ミハイルは無駄と知りながら外野に助けを求めようと、すがるような目で聖たちの方を向いた、しかし。
(ミハイル君って女たらしだったんだ、山百合会の一年生全員落としちゃってるよ・・・・・・・。)
(それが無意識のうちだからたちが悪いのよね、この分じゃほかに何人の女の子を落としているんだか・・・・・・・・・)
(それについてはシオンも同じよね、本人は知らないだろうけど山百合会で一番人気があるのシオンよ、それなのに全く自覚していない・・・・・・・・・ここまで来るともう犯罪だよ・・・・・でも・・・・・)
((((おもしろくなってきた!))))
なんともギャラリーは徹底傍観の構えを取り、事の次第を生暖かく見守る事にしたらしい、これによってミハイルの退路は完全に絶たれた。
「あうぅ〜〜〜〜」
ミハイルは頭を抱えた、それはそうだろう、いきなり美少女二人に告白され、しかも同時に修羅場を体験している、ミハイルは一瞬本気で神様を恨んだ・・・・・・・・・・・・・・・・・・・・天使なのに・・・・・。

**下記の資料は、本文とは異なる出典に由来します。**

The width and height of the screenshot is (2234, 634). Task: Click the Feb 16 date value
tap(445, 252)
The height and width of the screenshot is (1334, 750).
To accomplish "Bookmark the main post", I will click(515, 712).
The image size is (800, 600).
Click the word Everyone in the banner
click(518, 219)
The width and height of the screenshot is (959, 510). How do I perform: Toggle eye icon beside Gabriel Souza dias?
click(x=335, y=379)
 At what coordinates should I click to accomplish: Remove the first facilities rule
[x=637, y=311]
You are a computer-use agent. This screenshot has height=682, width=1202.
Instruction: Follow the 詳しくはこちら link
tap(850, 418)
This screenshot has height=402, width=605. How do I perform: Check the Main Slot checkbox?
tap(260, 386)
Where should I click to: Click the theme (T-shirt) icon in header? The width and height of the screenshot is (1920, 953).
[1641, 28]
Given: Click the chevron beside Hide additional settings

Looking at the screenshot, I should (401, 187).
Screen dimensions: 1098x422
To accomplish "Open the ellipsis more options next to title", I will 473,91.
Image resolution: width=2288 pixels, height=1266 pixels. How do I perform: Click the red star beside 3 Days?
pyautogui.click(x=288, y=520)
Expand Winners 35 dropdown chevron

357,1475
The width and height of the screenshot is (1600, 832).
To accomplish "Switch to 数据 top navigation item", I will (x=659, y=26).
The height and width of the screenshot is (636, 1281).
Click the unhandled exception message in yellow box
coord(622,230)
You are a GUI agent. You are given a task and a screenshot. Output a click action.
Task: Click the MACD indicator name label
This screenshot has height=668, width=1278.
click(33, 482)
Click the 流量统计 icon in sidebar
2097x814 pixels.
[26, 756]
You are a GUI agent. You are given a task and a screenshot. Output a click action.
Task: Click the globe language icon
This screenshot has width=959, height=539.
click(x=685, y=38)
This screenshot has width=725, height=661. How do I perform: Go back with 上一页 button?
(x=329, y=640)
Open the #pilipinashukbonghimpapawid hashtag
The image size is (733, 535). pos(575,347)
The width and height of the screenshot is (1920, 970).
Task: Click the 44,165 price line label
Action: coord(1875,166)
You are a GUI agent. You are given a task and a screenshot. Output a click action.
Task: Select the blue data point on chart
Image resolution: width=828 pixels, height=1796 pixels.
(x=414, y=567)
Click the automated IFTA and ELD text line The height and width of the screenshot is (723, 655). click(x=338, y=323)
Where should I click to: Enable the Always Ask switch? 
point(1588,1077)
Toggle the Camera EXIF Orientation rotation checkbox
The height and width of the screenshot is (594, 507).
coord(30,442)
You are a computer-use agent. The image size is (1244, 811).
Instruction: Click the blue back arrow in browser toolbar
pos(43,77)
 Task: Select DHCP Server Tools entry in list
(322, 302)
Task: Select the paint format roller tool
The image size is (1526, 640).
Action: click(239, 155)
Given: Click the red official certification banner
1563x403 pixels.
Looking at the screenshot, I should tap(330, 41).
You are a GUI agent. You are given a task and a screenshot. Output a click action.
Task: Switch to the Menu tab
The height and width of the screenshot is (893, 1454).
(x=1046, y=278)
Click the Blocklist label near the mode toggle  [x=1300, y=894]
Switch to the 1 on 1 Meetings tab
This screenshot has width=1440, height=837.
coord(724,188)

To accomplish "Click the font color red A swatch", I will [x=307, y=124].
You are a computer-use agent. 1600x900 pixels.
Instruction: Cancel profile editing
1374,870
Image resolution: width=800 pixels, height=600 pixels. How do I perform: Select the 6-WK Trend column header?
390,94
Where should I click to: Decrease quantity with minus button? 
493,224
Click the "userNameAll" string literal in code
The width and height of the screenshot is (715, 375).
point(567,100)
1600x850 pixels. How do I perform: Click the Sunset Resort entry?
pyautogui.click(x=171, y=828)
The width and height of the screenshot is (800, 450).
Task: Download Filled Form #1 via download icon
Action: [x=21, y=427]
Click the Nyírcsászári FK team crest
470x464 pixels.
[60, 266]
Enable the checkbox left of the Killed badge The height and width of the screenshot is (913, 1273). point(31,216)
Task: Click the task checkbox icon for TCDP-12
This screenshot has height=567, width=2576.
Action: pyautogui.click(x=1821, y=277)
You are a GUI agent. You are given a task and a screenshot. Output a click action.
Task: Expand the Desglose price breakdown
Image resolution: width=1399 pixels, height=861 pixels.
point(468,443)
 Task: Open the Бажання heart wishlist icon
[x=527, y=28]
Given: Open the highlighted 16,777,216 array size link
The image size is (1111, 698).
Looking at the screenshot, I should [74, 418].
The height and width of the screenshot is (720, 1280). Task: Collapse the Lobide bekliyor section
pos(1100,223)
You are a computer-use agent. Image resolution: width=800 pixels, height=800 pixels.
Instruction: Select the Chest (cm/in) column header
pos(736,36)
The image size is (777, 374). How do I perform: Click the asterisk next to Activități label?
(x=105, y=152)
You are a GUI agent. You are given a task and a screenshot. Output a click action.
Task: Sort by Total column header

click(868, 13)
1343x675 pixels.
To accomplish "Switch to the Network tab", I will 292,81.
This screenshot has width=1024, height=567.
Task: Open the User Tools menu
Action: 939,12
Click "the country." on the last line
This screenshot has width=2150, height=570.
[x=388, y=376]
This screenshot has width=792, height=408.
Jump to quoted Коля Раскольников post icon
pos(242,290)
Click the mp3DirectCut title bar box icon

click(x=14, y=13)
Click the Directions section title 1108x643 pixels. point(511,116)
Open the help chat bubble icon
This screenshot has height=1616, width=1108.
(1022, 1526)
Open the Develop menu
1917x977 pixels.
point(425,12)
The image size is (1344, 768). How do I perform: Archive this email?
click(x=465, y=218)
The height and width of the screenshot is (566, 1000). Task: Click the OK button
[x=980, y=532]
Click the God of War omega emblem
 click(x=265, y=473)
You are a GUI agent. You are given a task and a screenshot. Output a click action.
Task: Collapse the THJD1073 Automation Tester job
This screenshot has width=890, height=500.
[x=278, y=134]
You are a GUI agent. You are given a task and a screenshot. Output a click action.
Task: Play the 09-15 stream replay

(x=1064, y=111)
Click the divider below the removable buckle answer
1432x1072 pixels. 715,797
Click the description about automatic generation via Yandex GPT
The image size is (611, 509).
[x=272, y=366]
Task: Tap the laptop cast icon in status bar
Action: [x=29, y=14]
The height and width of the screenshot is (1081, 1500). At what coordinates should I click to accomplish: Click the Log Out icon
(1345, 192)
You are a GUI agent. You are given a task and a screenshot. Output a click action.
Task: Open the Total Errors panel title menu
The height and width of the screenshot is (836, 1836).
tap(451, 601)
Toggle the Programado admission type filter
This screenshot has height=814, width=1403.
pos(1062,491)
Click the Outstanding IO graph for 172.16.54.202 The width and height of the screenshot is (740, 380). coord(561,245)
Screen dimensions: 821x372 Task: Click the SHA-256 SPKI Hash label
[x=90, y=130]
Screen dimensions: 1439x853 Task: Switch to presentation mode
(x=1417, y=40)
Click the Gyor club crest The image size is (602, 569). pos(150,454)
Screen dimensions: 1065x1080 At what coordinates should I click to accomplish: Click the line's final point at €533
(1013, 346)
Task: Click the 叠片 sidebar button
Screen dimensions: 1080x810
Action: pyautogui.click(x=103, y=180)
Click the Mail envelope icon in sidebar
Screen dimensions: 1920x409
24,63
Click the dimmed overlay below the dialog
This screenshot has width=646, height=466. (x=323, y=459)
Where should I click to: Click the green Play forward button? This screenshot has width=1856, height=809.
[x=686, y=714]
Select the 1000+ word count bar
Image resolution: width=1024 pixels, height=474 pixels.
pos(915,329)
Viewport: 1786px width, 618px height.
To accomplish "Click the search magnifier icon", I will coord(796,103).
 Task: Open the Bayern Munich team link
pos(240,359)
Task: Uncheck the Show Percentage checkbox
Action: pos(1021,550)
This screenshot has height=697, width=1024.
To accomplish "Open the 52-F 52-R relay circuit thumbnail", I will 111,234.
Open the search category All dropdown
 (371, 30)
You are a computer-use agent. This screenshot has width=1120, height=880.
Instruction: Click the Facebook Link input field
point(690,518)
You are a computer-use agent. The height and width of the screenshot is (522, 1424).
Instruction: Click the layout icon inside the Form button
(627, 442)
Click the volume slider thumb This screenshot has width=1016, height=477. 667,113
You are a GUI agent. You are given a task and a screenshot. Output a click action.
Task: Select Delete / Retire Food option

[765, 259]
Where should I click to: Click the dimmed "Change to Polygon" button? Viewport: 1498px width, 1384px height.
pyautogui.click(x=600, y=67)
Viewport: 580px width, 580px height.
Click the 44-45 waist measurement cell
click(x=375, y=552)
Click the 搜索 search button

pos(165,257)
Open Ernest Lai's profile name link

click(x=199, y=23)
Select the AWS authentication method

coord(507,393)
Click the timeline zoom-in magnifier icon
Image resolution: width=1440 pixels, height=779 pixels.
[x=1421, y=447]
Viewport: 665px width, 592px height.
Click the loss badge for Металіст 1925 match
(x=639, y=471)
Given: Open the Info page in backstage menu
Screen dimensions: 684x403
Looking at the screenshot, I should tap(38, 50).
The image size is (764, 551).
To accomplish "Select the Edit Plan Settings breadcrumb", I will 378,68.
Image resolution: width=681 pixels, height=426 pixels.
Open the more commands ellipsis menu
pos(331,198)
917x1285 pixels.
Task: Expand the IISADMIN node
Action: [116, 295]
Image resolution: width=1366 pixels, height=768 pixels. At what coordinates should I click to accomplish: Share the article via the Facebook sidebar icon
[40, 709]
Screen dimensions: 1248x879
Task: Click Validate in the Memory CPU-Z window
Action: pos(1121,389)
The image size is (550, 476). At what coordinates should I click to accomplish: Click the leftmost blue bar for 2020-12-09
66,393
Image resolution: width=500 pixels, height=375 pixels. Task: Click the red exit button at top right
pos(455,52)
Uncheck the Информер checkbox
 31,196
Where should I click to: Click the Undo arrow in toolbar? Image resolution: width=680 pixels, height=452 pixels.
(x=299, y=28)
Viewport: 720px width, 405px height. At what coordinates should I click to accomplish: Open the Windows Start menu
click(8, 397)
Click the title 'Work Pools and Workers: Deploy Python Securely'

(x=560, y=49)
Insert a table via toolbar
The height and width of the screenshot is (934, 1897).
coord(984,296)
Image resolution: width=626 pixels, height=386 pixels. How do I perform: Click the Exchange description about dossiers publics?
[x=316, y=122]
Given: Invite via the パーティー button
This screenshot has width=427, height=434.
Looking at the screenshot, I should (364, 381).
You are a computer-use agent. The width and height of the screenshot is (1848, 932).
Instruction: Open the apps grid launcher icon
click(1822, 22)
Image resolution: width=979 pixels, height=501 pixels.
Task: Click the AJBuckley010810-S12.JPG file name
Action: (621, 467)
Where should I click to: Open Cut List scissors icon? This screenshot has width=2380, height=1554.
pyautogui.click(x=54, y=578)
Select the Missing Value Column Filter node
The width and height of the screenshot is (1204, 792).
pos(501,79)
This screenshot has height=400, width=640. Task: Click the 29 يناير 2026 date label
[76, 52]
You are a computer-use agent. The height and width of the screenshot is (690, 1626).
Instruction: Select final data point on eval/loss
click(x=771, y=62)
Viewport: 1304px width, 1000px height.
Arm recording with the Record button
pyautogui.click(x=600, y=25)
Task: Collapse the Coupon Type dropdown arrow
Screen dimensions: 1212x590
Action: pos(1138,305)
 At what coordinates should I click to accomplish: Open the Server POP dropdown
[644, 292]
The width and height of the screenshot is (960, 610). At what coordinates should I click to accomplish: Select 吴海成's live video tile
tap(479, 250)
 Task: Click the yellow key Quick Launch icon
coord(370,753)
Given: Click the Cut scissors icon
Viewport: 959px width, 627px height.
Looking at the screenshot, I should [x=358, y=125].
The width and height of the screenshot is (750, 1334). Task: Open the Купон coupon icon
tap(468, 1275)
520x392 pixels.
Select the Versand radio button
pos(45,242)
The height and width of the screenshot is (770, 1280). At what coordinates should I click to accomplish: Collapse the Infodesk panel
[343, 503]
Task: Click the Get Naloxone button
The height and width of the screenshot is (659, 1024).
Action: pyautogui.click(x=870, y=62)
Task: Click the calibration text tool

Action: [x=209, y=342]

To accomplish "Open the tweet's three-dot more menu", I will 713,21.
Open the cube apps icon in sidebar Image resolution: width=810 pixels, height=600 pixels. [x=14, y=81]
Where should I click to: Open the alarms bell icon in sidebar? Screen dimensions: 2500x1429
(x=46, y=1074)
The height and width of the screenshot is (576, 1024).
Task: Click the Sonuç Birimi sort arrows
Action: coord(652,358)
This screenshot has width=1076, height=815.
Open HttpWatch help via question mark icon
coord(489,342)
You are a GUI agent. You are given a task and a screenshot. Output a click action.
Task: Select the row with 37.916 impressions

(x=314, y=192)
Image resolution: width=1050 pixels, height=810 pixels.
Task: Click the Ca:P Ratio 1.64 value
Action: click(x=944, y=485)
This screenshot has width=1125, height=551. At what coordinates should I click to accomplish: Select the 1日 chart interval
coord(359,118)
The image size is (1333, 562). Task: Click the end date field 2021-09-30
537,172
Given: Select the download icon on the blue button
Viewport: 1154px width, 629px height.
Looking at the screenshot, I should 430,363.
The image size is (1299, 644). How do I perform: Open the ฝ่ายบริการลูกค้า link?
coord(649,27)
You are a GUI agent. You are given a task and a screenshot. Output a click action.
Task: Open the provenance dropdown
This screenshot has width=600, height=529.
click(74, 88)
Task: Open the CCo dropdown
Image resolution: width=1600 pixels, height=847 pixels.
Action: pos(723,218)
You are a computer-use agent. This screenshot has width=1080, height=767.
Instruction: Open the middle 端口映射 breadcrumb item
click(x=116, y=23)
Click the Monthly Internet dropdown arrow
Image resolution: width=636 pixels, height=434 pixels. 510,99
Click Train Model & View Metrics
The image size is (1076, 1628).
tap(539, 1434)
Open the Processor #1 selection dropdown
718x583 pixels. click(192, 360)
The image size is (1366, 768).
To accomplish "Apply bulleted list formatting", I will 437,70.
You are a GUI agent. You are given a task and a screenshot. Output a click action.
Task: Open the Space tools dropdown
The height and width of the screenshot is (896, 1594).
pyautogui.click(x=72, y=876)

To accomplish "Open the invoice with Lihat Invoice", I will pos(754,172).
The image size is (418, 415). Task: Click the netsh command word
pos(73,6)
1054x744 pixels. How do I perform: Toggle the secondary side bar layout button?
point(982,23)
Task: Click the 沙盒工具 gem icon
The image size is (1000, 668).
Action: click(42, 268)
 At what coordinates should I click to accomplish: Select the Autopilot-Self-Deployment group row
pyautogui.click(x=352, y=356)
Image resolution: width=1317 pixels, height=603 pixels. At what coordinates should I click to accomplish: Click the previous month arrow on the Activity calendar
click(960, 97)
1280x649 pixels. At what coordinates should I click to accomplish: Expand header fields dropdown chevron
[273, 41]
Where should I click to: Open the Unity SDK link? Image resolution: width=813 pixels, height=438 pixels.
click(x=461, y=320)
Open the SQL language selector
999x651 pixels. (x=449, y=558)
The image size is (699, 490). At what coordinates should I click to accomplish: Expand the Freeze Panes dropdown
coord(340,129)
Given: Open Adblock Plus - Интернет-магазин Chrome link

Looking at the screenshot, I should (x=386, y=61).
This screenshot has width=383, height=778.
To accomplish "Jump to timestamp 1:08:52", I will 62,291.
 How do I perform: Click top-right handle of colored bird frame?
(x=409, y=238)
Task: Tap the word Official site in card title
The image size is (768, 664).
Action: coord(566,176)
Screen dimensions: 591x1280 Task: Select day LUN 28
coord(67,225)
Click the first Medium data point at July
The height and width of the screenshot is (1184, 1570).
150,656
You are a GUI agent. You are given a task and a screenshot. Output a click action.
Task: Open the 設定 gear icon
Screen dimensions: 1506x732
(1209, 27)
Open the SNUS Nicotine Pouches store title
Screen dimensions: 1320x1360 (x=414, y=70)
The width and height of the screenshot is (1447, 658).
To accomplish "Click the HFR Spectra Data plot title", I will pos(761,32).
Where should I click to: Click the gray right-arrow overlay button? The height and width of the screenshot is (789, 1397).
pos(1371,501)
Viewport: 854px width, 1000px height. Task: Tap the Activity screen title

「ぼ、僕は皆さんの気持ちを知りませんでしたし・・・・・・・・・・・・・いきなり言われても・・・・。」
やっとの事で思っていることを口に出すミハイル。
「そうですか、じゃあ、もっと私達のことを知ってもらえばいいですね。」
志摩子が天使のような微笑で言った、
「それなら皆で一緒に登校しましょう、私の家に来てくださればミハイル君も居ますし。」
「あら、いいの?そんな敵に塩を送るような真似をして?」
由乃がニヤニヤしながら言う、どうやら完全にこの状況を楽しんでいるようだ。
「ええ、私達はそんな事で崩れるほどの絆では在りませんから。」
こちらも至極楽しそうだ、
「ちょ!志摩子さん!みんなが来ている所を住職に見られたらどうするんですか!あの住職の事だからからかい倒してくるに決まってますって!」
小寓寺の住職である志摩子の父は、学園長並に人をからかうのが大好きで隙あらば志摩子とミハイルをくっつけようと画策している人物である。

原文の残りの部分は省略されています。